Your instructions: The lines to copy are those in the listing below that contain the word "computer".

Entries supplied:
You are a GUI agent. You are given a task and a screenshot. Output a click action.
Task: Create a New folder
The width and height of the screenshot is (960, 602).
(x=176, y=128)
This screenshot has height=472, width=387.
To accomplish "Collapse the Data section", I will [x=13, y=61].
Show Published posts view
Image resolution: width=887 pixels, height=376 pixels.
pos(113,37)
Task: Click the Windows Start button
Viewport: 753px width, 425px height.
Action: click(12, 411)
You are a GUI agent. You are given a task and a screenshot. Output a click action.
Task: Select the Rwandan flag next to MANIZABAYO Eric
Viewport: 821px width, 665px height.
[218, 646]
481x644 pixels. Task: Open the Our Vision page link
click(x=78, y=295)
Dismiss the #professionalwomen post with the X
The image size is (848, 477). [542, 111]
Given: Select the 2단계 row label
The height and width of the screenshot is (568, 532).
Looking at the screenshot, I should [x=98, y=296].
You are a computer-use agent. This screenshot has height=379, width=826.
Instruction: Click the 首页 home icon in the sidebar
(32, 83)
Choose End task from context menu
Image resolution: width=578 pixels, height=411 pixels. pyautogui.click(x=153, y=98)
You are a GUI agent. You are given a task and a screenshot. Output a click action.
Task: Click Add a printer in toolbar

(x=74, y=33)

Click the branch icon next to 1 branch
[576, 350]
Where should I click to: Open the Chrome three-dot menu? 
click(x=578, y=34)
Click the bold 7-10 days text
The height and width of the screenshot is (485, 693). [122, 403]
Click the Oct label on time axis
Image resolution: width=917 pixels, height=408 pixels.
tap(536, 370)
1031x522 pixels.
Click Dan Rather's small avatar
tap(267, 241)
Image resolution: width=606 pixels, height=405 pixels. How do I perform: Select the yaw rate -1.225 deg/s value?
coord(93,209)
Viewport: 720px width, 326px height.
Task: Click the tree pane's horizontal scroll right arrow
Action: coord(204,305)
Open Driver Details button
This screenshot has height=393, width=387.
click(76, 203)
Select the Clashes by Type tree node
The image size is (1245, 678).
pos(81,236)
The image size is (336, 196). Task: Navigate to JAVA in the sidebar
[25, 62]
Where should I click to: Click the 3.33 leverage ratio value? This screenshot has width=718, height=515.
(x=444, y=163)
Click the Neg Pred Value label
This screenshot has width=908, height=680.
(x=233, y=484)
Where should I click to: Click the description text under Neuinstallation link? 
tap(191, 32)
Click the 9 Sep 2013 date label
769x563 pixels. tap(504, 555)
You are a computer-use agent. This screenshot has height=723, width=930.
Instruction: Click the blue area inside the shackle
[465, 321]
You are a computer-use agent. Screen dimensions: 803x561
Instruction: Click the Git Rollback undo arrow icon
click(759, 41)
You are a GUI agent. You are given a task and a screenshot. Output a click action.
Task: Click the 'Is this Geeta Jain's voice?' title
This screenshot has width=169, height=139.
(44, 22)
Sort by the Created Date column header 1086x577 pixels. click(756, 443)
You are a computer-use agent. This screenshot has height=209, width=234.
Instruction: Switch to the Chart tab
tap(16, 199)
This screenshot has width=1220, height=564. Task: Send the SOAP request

Response to this task:
You are a computer-use agent. This screenshot has height=379, width=826.
You are a computer-use agent. This screenshot has height=723, width=930.
You are a computer-use agent. Screen dimensions: 803x561
You are a computer-use agent. This screenshot has height=209, width=234.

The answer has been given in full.